## The data
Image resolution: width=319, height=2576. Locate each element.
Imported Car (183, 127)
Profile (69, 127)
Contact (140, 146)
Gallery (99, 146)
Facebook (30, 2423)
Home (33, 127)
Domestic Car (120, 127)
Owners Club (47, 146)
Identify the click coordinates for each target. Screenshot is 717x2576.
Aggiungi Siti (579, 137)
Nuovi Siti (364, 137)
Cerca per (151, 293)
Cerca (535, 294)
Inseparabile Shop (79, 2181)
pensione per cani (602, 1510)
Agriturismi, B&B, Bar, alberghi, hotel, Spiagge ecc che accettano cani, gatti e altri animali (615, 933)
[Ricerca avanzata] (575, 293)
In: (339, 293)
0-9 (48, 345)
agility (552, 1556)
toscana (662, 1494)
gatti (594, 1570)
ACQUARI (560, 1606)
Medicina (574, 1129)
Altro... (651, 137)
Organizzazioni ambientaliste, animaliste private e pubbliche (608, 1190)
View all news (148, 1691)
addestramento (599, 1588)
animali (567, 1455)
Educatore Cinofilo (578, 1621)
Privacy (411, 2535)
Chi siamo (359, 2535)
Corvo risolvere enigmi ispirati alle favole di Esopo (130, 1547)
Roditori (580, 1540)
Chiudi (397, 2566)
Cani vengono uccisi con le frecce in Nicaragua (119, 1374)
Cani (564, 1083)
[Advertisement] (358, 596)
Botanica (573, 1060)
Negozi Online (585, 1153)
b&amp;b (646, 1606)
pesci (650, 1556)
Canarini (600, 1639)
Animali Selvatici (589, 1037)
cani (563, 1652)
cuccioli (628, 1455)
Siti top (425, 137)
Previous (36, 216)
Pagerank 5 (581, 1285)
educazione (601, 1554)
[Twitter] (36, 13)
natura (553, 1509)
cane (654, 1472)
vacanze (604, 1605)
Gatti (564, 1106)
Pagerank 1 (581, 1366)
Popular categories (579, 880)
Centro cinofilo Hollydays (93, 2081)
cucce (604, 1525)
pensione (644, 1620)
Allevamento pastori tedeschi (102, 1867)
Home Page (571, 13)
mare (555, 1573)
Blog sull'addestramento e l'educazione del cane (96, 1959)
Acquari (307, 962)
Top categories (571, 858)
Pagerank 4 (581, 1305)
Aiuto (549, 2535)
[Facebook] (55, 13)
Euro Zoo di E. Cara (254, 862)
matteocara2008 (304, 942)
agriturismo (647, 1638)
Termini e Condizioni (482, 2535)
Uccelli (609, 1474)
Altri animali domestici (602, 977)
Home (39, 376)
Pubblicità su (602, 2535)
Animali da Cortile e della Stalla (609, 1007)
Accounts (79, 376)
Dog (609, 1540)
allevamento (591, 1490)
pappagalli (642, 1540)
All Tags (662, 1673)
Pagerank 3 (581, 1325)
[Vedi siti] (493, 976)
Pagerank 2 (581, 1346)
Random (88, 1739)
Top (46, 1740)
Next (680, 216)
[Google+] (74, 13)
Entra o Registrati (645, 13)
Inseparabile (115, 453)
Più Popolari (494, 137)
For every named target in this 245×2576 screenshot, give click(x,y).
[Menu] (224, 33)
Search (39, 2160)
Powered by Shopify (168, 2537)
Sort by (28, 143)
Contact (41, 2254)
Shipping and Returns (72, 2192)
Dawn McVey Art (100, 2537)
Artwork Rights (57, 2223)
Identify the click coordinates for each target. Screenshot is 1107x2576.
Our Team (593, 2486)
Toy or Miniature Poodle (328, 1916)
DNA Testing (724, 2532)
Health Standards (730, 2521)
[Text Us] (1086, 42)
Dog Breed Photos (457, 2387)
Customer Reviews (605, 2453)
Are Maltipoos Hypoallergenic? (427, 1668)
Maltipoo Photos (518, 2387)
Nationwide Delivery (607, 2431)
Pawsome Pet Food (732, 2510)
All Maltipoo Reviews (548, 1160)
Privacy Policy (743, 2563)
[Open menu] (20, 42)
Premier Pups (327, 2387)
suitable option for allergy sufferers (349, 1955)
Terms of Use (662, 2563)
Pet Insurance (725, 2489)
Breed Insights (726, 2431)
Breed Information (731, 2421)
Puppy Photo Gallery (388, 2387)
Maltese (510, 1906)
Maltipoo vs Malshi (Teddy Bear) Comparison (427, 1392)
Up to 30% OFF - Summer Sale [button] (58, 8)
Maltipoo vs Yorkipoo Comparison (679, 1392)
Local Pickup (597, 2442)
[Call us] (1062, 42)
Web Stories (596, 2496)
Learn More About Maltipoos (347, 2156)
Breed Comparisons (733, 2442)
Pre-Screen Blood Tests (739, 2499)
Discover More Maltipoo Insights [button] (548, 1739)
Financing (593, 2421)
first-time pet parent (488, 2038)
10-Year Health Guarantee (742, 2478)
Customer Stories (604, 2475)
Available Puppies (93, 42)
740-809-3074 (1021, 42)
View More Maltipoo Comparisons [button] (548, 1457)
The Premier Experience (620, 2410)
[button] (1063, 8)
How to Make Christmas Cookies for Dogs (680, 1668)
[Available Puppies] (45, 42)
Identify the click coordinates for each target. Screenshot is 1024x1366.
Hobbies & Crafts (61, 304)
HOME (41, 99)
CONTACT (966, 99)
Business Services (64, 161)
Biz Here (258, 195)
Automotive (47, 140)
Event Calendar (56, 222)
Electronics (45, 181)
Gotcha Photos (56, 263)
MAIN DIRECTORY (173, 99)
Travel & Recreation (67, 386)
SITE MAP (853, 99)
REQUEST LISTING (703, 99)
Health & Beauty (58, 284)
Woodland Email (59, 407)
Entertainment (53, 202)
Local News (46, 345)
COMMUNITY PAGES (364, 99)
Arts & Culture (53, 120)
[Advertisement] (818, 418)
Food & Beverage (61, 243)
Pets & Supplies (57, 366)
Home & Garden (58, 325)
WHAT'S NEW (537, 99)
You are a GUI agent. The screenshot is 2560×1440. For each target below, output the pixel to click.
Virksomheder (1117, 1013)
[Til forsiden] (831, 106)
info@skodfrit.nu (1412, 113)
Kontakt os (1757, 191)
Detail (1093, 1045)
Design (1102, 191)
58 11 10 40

## What is expected
The answer needed is a single number: how many lines in the records above hold the string "Identify". Please write nothing else.

## Problem solution
3